● Word and element pointing entries:
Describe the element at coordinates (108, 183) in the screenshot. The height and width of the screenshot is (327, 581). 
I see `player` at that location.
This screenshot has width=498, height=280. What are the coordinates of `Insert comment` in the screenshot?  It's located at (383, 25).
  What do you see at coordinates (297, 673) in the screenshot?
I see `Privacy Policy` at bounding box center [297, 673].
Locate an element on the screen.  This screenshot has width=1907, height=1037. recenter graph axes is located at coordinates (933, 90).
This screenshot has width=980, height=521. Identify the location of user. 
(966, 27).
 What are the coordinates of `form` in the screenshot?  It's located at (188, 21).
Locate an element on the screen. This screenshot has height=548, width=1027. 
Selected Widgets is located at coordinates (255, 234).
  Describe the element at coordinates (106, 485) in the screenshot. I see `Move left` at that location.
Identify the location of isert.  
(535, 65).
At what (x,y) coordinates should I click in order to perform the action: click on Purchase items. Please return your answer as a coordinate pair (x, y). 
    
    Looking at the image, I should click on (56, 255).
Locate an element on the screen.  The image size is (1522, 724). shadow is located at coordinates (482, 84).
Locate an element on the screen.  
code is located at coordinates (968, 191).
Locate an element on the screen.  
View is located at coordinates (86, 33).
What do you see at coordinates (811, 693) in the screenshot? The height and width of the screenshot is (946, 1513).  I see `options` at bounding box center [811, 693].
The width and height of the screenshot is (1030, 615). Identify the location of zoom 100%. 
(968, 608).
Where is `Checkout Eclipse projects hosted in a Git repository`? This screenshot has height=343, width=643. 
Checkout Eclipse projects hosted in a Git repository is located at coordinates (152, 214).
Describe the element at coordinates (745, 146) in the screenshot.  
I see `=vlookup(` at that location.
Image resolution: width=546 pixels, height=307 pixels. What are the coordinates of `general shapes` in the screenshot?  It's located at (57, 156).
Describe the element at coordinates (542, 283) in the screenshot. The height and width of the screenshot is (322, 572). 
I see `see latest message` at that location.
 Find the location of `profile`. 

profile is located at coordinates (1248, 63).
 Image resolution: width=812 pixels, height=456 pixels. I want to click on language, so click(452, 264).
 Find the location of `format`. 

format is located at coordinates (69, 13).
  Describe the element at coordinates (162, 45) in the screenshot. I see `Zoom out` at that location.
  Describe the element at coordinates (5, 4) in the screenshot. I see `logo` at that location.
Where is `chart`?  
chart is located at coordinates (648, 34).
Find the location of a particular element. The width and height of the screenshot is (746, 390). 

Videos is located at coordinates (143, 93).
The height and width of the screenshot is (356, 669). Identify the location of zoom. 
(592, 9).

● Requirements:
Pull out every line of the items above that contains the string "repository", and copy each of those lines as it appears.

● Problem solution:
Where is `Checkout Eclipse projects hosted in a Git repository`? This screenshot has height=343, width=643. 
Checkout Eclipse projects hosted in a Git repository is located at coordinates (152, 214).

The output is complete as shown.